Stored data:
=== Begin Enclosure ===

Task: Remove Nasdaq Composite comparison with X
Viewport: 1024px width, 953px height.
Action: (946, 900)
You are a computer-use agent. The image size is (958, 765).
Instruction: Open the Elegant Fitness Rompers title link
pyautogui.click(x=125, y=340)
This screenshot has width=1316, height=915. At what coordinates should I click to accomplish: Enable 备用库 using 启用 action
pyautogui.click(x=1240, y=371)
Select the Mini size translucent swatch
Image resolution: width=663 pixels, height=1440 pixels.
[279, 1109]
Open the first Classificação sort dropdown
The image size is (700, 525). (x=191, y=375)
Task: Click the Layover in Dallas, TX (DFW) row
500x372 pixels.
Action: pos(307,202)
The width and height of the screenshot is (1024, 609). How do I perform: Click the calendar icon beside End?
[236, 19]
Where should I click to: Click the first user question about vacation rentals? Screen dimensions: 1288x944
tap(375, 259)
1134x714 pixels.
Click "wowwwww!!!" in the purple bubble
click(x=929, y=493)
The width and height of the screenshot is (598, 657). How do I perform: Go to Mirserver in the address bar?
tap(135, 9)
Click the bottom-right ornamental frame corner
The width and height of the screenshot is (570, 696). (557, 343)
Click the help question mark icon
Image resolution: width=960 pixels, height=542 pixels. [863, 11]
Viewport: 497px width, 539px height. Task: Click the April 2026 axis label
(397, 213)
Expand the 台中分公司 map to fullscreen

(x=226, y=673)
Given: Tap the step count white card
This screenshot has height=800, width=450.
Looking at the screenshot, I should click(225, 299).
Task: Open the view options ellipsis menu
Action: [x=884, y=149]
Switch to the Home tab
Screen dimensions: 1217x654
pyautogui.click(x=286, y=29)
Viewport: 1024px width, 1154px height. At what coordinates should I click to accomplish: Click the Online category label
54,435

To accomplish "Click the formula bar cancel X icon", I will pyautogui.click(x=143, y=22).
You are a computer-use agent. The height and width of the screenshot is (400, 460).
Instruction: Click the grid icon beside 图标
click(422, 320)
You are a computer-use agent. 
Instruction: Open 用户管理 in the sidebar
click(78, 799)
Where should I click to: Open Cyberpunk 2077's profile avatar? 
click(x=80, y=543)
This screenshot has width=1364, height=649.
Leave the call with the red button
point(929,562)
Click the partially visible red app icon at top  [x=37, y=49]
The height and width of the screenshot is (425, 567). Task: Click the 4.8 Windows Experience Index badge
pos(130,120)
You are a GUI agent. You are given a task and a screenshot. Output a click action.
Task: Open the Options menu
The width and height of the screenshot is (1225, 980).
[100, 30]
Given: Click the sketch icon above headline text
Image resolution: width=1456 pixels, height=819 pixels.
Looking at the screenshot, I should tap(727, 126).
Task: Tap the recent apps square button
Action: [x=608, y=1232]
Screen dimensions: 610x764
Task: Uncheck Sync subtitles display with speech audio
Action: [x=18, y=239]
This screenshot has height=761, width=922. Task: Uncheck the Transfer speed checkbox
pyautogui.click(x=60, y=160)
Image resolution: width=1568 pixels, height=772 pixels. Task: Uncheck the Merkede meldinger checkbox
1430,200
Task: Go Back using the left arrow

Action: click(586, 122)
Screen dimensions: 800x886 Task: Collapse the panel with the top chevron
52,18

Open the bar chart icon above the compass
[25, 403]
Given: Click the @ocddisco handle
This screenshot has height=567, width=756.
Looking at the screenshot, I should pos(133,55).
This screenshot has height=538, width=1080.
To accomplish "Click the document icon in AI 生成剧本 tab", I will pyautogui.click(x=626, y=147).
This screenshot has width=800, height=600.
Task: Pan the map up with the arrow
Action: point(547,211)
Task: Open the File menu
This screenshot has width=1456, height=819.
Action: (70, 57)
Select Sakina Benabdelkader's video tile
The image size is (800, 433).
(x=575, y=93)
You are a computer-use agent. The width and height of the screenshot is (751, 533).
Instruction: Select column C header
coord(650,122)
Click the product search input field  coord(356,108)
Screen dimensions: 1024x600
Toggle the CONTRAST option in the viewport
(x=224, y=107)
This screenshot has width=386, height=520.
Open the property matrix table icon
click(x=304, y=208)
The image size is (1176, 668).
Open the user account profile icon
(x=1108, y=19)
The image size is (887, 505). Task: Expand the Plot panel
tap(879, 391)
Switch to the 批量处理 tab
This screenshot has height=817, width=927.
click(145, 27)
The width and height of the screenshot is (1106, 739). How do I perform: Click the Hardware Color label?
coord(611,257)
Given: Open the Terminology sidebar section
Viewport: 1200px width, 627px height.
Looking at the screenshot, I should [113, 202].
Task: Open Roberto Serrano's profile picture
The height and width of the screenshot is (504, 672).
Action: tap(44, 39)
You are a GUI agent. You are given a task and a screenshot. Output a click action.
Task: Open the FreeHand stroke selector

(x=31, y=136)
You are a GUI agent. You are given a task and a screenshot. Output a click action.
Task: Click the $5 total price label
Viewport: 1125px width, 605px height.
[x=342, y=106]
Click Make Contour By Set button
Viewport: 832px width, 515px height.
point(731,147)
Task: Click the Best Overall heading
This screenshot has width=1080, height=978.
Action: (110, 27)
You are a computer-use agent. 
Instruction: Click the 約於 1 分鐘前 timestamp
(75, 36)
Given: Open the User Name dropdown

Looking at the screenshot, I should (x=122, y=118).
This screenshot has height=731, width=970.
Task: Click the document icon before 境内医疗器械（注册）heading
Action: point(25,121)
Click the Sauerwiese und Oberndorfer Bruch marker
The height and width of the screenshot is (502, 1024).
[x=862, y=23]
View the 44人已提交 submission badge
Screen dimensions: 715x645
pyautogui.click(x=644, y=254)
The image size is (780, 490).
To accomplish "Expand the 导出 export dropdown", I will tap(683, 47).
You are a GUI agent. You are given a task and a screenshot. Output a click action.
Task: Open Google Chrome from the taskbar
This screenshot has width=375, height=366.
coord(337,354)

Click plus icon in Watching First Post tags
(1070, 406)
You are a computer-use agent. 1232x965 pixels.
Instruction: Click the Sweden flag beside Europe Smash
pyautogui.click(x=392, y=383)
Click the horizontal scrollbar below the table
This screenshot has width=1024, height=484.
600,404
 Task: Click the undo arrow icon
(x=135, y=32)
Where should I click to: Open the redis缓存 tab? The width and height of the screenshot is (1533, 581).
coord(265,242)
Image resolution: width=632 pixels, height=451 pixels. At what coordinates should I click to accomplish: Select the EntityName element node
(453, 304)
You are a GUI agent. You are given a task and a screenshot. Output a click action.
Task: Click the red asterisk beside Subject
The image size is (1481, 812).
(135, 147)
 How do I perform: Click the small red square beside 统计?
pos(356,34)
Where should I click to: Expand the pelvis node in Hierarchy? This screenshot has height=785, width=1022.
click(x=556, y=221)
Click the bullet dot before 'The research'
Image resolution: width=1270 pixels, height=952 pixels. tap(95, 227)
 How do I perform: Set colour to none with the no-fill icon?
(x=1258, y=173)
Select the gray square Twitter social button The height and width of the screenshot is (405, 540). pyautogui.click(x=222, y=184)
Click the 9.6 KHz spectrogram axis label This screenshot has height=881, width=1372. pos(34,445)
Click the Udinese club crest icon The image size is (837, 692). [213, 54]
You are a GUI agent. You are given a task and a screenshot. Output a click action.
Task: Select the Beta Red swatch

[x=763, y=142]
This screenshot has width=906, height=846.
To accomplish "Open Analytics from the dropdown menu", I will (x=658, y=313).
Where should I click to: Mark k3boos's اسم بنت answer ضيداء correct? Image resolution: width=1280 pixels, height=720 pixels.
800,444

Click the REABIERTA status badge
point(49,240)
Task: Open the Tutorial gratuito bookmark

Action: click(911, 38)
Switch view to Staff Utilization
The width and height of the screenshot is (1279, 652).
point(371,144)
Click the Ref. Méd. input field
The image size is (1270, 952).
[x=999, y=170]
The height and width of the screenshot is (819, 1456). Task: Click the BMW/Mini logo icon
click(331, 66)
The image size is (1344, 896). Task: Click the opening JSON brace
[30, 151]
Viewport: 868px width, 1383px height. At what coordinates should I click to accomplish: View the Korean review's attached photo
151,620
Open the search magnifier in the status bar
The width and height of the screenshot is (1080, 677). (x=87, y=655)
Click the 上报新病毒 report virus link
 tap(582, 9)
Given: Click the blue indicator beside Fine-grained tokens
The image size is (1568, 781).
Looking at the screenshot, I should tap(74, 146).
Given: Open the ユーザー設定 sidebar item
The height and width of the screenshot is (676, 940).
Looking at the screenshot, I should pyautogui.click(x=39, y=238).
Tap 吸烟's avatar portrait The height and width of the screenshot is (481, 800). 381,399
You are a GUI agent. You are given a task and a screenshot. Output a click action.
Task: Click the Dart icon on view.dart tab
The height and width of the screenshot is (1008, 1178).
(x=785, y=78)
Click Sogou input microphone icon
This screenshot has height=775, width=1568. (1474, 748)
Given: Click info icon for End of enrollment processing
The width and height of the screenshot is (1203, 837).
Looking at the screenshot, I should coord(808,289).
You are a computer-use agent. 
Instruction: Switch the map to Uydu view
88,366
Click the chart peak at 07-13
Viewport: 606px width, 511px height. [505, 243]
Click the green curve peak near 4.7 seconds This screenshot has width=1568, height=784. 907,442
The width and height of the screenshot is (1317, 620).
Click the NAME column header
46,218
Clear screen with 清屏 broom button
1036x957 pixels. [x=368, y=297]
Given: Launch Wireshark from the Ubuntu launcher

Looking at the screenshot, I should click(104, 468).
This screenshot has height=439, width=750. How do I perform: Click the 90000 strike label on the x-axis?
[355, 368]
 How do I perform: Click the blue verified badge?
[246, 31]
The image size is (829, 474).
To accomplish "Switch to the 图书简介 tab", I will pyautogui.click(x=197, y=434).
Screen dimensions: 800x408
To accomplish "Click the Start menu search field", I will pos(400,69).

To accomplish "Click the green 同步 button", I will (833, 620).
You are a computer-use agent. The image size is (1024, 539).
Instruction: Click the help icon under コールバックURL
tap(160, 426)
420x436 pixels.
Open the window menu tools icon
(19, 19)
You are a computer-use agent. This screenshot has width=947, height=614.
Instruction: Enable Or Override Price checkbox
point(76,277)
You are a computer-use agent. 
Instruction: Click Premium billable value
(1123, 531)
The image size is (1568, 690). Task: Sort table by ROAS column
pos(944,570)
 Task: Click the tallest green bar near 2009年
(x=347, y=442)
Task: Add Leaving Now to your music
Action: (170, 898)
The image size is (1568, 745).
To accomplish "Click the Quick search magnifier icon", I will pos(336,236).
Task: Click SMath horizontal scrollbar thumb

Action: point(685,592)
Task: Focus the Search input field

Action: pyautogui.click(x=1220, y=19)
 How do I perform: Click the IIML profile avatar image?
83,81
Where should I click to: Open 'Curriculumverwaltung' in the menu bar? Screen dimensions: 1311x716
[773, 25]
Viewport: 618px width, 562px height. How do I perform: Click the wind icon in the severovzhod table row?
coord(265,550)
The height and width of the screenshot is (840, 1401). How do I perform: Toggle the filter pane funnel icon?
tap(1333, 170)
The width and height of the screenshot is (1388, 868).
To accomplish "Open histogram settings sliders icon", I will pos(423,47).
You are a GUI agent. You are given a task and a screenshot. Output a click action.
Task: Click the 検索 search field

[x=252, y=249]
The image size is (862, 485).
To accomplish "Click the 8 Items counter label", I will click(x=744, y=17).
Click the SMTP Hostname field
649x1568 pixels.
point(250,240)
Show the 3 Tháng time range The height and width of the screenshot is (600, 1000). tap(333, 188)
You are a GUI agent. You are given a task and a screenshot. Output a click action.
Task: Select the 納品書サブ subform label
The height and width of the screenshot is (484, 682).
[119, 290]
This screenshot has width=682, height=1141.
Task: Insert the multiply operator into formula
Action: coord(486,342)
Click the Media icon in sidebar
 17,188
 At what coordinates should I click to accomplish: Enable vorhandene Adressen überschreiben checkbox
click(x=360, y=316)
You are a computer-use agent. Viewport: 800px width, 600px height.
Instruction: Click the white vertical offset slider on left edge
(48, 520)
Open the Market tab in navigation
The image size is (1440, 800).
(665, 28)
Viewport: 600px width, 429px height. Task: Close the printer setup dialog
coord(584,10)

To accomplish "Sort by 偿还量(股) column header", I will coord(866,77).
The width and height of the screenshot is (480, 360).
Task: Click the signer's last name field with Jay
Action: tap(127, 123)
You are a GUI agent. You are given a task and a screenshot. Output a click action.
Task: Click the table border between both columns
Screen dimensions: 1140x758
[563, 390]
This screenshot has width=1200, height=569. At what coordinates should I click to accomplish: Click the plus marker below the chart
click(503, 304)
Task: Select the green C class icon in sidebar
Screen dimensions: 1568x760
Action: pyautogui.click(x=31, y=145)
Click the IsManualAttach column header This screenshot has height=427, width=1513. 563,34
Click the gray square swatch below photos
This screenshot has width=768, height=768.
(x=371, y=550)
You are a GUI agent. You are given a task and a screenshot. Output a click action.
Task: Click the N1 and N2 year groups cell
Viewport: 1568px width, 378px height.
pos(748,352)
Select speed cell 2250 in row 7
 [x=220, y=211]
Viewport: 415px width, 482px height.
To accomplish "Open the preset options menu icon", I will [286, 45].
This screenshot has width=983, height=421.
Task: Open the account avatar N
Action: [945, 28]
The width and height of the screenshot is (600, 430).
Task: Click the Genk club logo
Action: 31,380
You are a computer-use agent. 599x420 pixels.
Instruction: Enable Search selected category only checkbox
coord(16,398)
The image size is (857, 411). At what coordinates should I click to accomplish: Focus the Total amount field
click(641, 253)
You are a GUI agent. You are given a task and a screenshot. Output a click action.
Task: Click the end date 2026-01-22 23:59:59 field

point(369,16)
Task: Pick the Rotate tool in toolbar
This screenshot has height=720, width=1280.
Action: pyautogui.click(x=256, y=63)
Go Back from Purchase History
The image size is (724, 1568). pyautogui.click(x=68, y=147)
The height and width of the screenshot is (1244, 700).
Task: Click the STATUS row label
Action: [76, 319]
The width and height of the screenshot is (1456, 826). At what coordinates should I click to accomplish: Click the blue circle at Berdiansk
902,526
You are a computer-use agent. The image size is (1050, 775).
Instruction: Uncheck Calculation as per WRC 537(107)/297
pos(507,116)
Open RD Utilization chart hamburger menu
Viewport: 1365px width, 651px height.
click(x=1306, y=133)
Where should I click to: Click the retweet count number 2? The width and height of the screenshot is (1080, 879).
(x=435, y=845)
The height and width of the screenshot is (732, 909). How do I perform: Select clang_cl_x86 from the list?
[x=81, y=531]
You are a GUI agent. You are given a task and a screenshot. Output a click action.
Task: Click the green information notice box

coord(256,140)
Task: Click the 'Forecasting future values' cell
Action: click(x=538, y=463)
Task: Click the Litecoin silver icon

=== End Enclosure ===

__WHAT THE TASK ASKS__:
The range runs from the line above containing "Task: Click the N1 and N2 year groups cell" to the line containing "You are a computer-use agent. 599x420 pixels.", inclusive. Restate those lines word for word and no others.

__PROBLEM SOLUTION__:
Task: Click the N1 and N2 year groups cell
Viewport: 1568px width, 378px height.
pos(748,352)
Select speed cell 2250 in row 7
 [x=220, y=211]
Viewport: 415px width, 482px height.
To accomplish "Open the preset options menu icon", I will [286, 45].
This screenshot has width=983, height=421.
Task: Open the account avatar N
Action: [945, 28]
The width and height of the screenshot is (600, 430).
Task: Click the Genk club logo
Action: 31,380
You are a computer-use agent. 599x420 pixels.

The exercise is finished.